Few American musicians have as widespread appeal as Bruce Springsteen. He may be New Jersey’s favorite son, but The Boss is hugely popular throughout states blue and red alike. From eighties classic Born In The U.S.A. to post-9/11 epic The Rising, Springsteen’s gritty, workingman’s rock ‘n’ roll has still involved emotion and skill. His commercial success has dipped at times over the years (like his happier early nineties phase, or his solo acoustic work), but when you combine him & longtime collaborators The E Street Band, the results are usually gold. But he’s also managed to maintain critical acclaim, not just in mainstream publications like Rolling Stone but even into indie hipster circles. And Springsteen manages to keep that up with his latest, Working On a Dream, thanks to greater variety than perhaps ever before.
Usually, Springsteen records are dominated by one or two songs, usually eponymous singles (like “Born In The U.S.A.” and “The Rising”), and pre-release, Working looked to come out that way too, with the title track being introduced at an event for Barack Obama, just prior to the senator’s election as president. The memorable first single certainly laid out an epic path, tough but uplifting (even more so if the political context is taken out). Yet Working defied that classification almost as quickly: second single “My Lucky Day” was more rollicking, but it was (original non-album single) “The Wrestler” that really opened up the record. Written for the critically-acclaimed movie of the same name (starring a reborn Mickey Rourke), it has since been added as a final bonus track to Working, and its detailing of a heartbreakingly broken man has total power in its only limited guitar and piano.
But all this talk of singles takes attention away from the rest of Working. The record opens unusually with eight minute long epic “Outlaw Pete”, and it proves that Springsteen is one of the few artists who can pull off such a long rock ‘n’ roll piece (similar in lyrics & success, if not actual style, to the long songs of Bob Dylan), as it holds up throughout. The first two singles are surrounded by maybe the two best (regular) tracks on Working, “Pete” and “Queen of the Supermarket”, a workingman’s sad loss that matches with classic sad Boss.
Between “Queen” and “The Wrestler”, Working is more mixed, both in style and quality. There’s the pressing rock ‘n’ roll of “What Love Can Do” on the one hand, but that’s followed up by the sad, missing “This Life”, and while “What Love” has a strong group chorus, “This Life” sees Springsteen’s lyrics lost a little amidst the instrumentation (a fate that also hurts “My Lucky Day”). The grander “Life Itself” and “Kingdom of Days” both slightly get away from what The Boss does best, the former with an ill-fitting guitar solo amongst the eighties nighttime atmosphere, while the latter too orchestral, but the subsequent “Surprise, Surprise” brings an uplift that carries one with hope.
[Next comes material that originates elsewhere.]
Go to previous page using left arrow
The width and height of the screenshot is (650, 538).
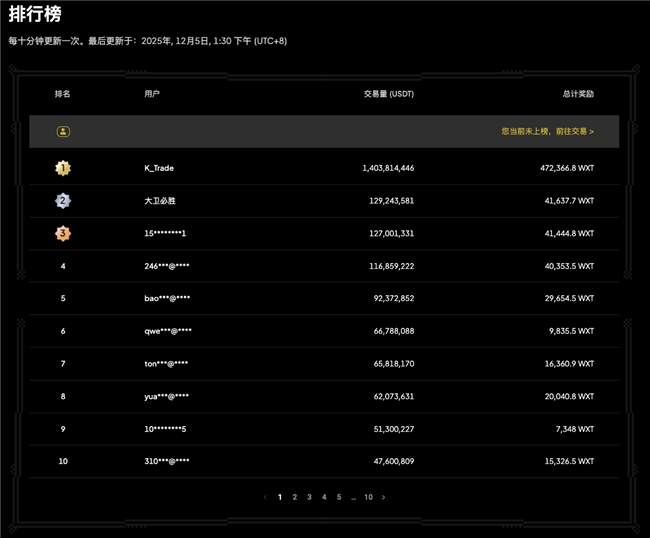(265, 497)
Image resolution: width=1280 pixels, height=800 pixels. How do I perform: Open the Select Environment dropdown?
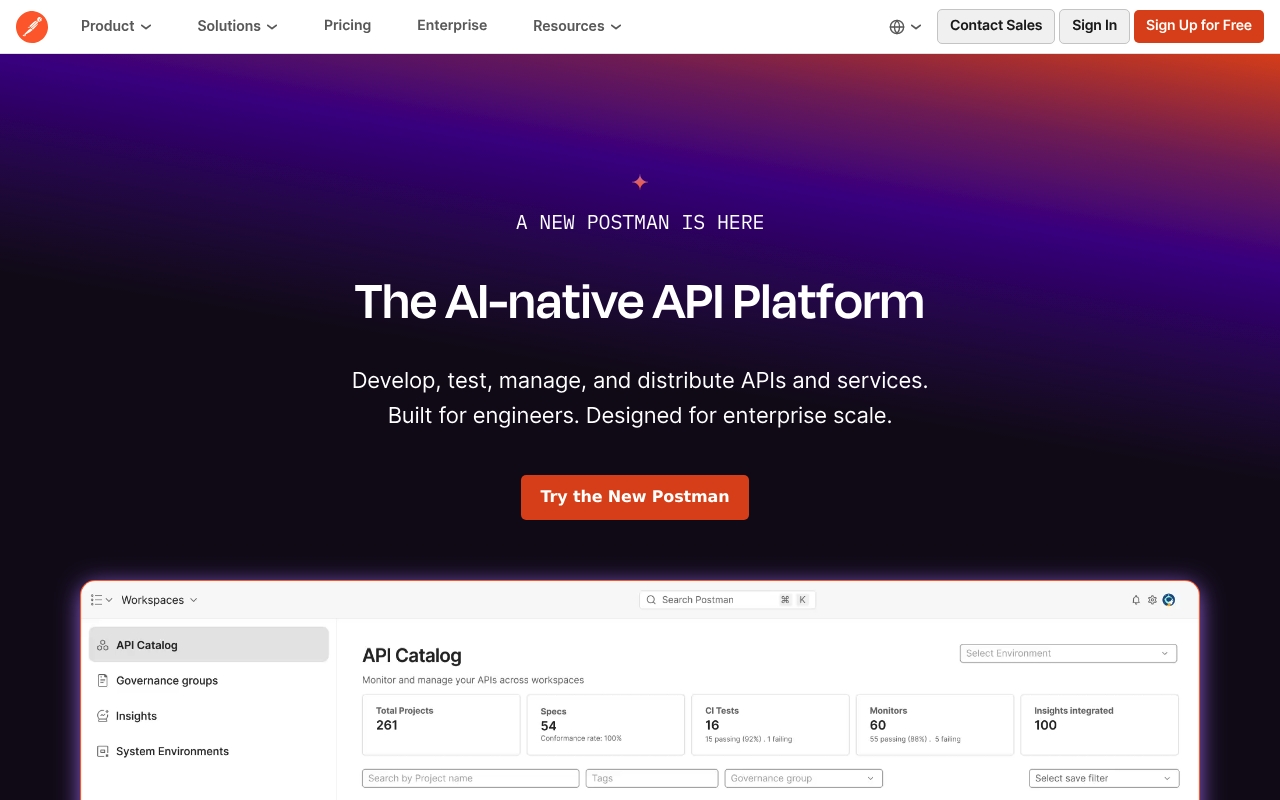(1068, 653)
There is a bit of a flaw in how the tracks on Working were listed, as too often similar songs are put one after another (like with “Life Itself” and “Kingdom”), taking away from the record’s variety. The old-school lo-fi up-blues of “Good Eye” and alt-folk swing of “Tomorrow Never Knows” are both nice changes on Working, but shouldn’t have been set next to each other. The stripped folk of penultimate “The Last Carnival” has real meaning, but isn’t helped by “The Wrestler” being added after it to finish the record.
However, these are relatively minor quibbles with an album that’s impressively good and relevant. The first few months of 2009 have shaped up very well for The Boss: playing Obama’s inauguration party and the Superbowl (talk about bridging the red state/blue state divide…), going to be headlining Bonnaroo, Golden Globe win for “The Wrestler” (though he was shockingly snubbed of even a nomination by The Oscars – guess the Academy really doesn’t want anyone to watch it this year…), and critical & commercial success for Working On a Dream. Bruce Springsteen has been able to stay as successful for so long because his sound was never really ‘modern’, not even in the seventies or eighties, but just earnest rock ‘n’ roll delivered with emotion but not overwrought, and that continues.